Probably most people, and even you, don’t associate vegetation with the Sahara Desert though exceptions like oases and riverine environments, such as that of the Niger River and the Lower Nile, might come to mind. Timbuktu is not a place with lush vegetation today, and its population has dwindled under the same kind of desertification that has taken its toll on plant density in northern Africa over the past 5,000 years.
Landscapes change all the time and have always undergone change. Such change is sometimes slow. You and I are not going to outlive the desert nature of the Sahara. But question not: The land will once again become green. Within our short lifetimes, we can sense that there is some physical stability on the planet all the while we understand that variability is the product of ongoing geomorphological and climate processes. Vast thick sheets of ice no longer cover Canada and northern United States; all that ice has returned as water to the seas.
The change in the landscapes of North America coincided with the greening of the Sahara. Earth runs its own compensation scheme: The Sahara was green, but Canada and northern USA weren’t; then green left the Sahara as North America greened. Take something from here and put it there; circulate the waters of the oceans and the gases of the atmosphere. We could almost convince ourselves that all this change evidences teleology with regard to our planet. But there’s really no proof of a purposed end. Earth changes because, well, it’s Earth, a dynamic planet. We don’t need to struggle to find a purpose. Without offending our belief systems, we can accept that change does occur: it might be purposeless or it might be purposeful. If we want to see a purpose, we have that prerogative. I think it might be better to accept that all change, physical as well as social, is inevitable and that even when we believe the world is static, it isn’t.
I’m wondering whether you, like the continents and their generations of inhabitants, might have undergone either a desertification or a melting, a drying up of resources and a dwindling population of those who once seemed to be friends in abundance or a melting away of what at one time seemed a stable, though frigid, environment. Time and space do that to friendships and, if I may coin, “strangeships.” I’m also wondering whether or not you believe that somehow you or those missing friends are to blame or that somehow some unseen driver is at work against you, changing the landscape of your life with malicious intent.

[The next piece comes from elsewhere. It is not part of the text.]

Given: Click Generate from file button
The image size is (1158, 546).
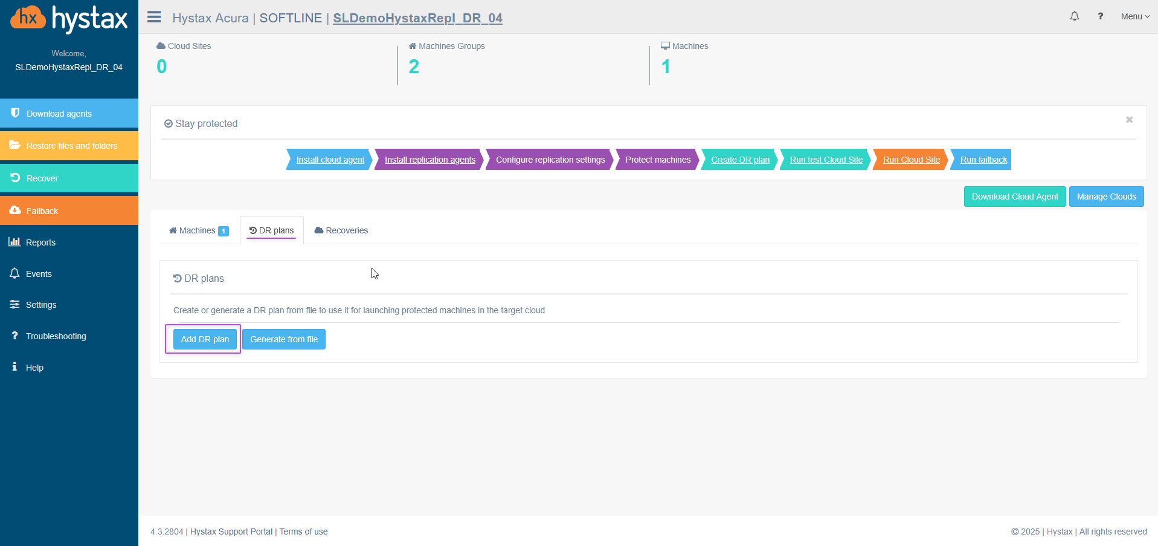Looking at the screenshot, I should pyautogui.click(x=284, y=339).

Neither Green Sahara nor continental glacier lasts, and lands once covered in vegetation can become quite barren just as lands once frozen can become lushly vegetated. Individuals do not experience changes that occur over thousands of years, but generations do. Imagine the Neolithic inhabitants of the Green Sahara, slowly by generations facing a slightly different landscape from that of their ancestors and deciding to move little bit by little bit. They had no choice but to walk toward a new green.
The landscape of friendships always changes on a dynamic planet, but that fact doesn’t prohibit any of us from taking a walk toward a different social environment. Since so many changes are gradual, we usually don’t have to walk far to recapture some semblance of a former, greener world, but we do have to walk.